▶ PROMPT:
Find the line holding "For every named" in the entries below. Give it again exactly, along with every line after it up to and including the line holding "[LinkedIn] (128, 412)".

▶ Screenshot grounding data:

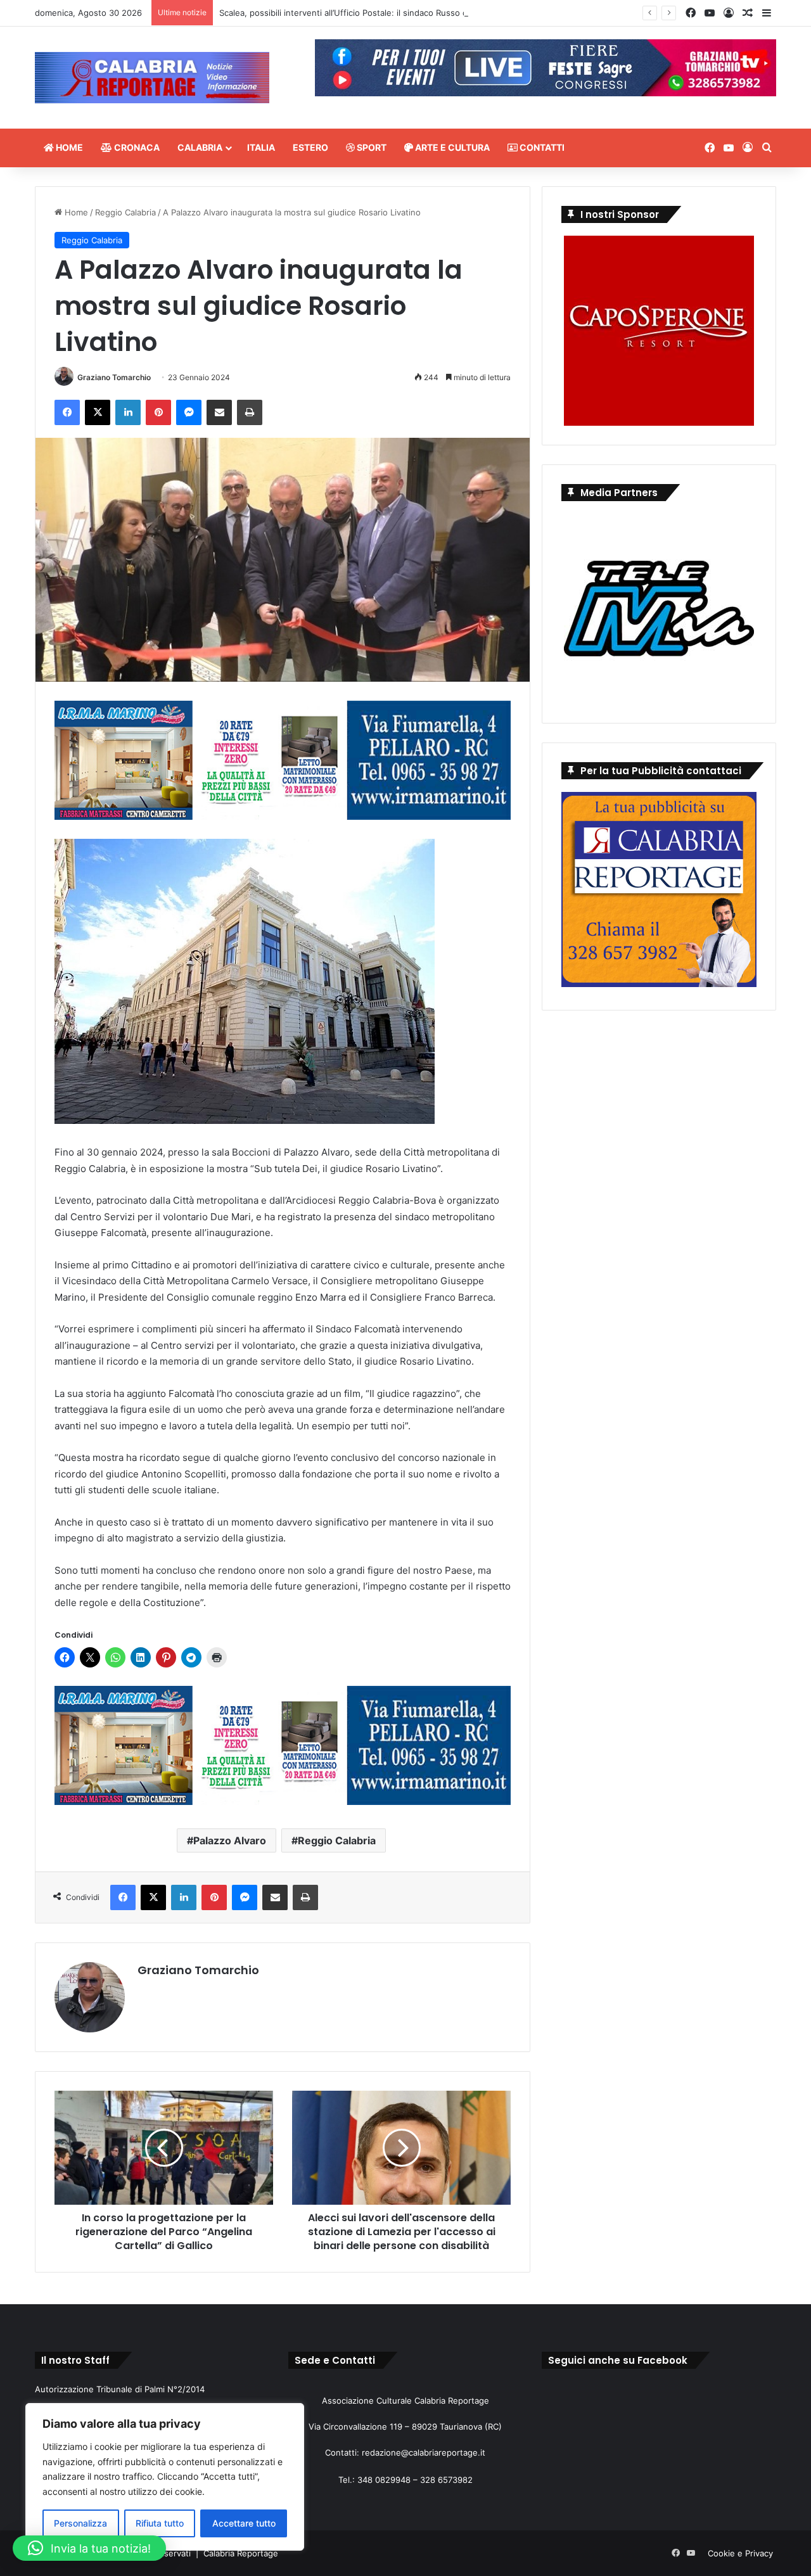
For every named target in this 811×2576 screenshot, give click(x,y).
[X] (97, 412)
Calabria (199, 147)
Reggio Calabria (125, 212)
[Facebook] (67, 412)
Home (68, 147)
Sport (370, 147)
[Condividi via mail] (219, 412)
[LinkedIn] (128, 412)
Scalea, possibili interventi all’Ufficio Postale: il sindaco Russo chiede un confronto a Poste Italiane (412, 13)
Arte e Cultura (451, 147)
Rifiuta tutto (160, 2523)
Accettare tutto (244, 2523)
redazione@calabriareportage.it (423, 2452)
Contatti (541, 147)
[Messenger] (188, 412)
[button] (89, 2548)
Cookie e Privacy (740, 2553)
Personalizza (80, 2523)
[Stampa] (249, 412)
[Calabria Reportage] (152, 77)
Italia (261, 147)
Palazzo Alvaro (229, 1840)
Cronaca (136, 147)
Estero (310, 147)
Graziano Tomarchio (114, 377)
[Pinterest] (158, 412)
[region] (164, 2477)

==

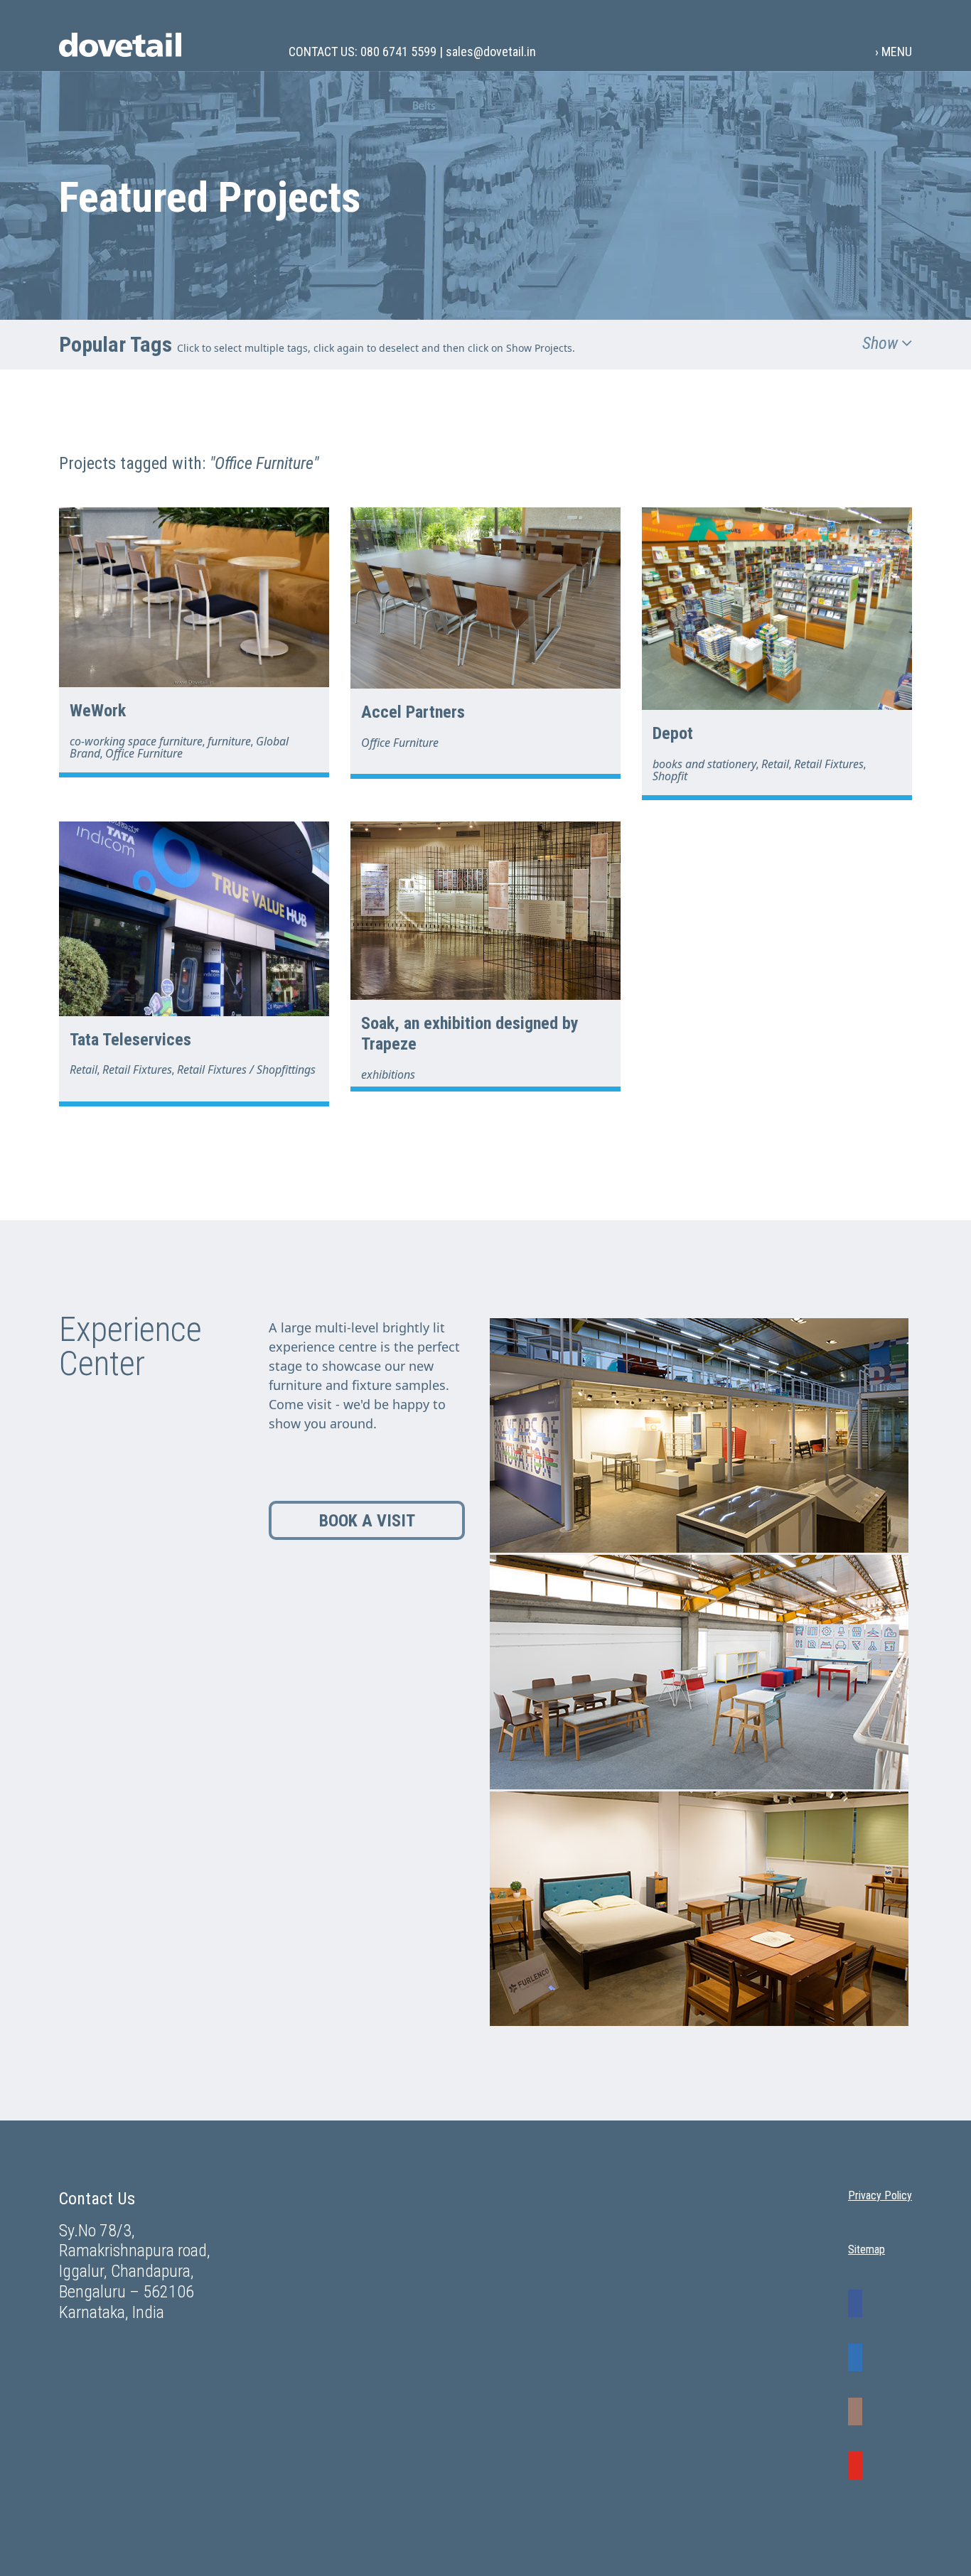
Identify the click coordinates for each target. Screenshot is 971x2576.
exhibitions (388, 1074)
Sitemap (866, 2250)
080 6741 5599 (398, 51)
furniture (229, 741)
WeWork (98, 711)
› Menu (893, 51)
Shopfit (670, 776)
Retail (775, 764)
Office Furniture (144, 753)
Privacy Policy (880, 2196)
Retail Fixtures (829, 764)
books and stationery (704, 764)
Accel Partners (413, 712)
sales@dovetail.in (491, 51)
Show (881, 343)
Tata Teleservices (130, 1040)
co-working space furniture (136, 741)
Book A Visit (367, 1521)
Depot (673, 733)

▶ RESPONSE:
For every named target in this 811×2576 screenshot, give click(x,y).
[X] (97, 412)
Calabria (199, 147)
Reggio Calabria (125, 212)
[Facebook] (67, 412)
Home (68, 147)
Sport (370, 147)
[Condividi via mail] (219, 412)
[LinkedIn] (128, 412)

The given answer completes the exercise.